Ma gli altri, i più giovani, se possibile staranno ancora peggio. Oggi abbiamo nipoti mantenuti dai nonni, con il welfare privato che sostituisce il salario di disoccupazione: domani avremo dei settantenni poveri (quei nipoti cresciuti) che se vorranno evitare la mensa della Caritas dovranno andare a fare delle rapine. Purtroppo il dramma previdenziale di domani viene sacrificato alla dittatura dei vincoli di bilancio di oggi, sfruttando la non consapevolezza del rischio previdenziale dei più giovani. Nessuno scenderà in strada contro questo mostruoso tradimento delle promesse elettorali realizzato dal centrodestra in queste ore. Perché nessuno nell’opposizione di oggi, tra i partiti che erano in Parlamento, può contestare queste scelte, perché la riforma Fornero fu approvata ai tempi del governo Monti dal novanta per cento dei gruppi parlamentari.

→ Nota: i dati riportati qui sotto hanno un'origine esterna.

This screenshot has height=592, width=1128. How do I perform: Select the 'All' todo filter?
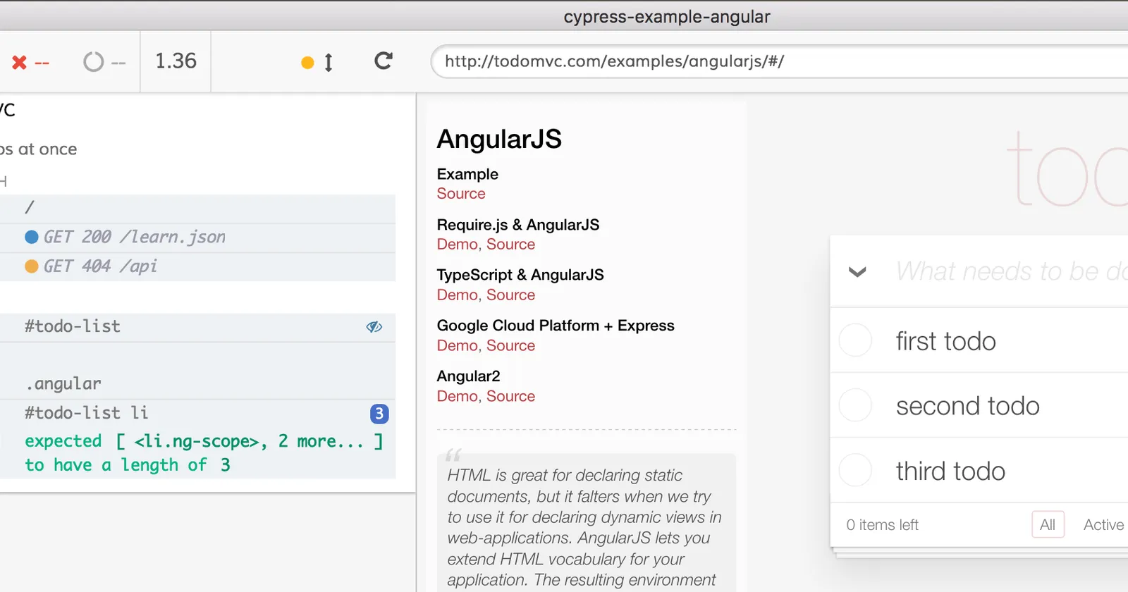(1047, 525)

E fu contestata dai sindacati confederali di allora (anche dalla Cgil della Camusso) con sole quattro ore di sciopero. Fra l’altro la crescita dell’occupazione, che è l’unico dato economico apparentemente positivo di questi due ultimi anni, non è determinato dal fatto che ci siano più lavori, quanto piuttosto dal problema che si resta intrappolati al lavoro. E che dunque si liberano meno posti di impiego. Ovviamente non ce la raccontano così, ma è come se si considerasse indizio di successo di un ristorante la fila al suo ingresso. Quella fila – tuttavia – non è dovuta al fatto che si servano più coperti a chi mangia, quanto piuttosto al fatto che non c’è ricambio di clienti perché nessuno si alza dai tavoli e nessuno può sparecchiare per i nuovi arrivati.
La verità è che servirebbero soluzioni coraggiose: maggiore flessibilità nelle carriere, qualche scelta davvero impopolare, come ad esempio la definizione seria delle professioni “usuranti” (oggi un metalmeccanico o un edile non sono considerati tali!), e la tutela primaria per chi lavora con il proprio corpo. Ci sarà una differenza tra me che fatico usando la penna e un operaio che se ne sta alla catena in Val di Sangro? Tra me e i miei colleghi o un edile che sale sulle impalcature? Facciamo manovre lacrime e sangue considerando come dei “ladri” quelli che vogliono godersi il meritato riposo dopo mezzo secolo di lavoro: ma con questa ultima modulazione, dato che l’età media di vita degli uomini in Italia è giunta a 81 anni, sarà grasso che cola se (si tratta di un calcolo matematico) si riuscirà a restare fuori dal lavoro per undici anni.
Faccio una previsione di lungo termine: quando molti, tra i figli di queste generazioni ingannate scopriranno che si ritroveranno con il minimo della pensione sociale, temo che qualcuno di loro finirà a sparare. Nel 1977 il sovversivo tipo, un sospetto terrorista era un ventenne, studente, con i capelli lunghi e la Renault 4 rossa. Nel 2077 – invece – il potenziale eversore sarà un esodato previdenziale che svaligia Bancomat, calvo e senza dentiera. Perché il dentista non se lo può permettere.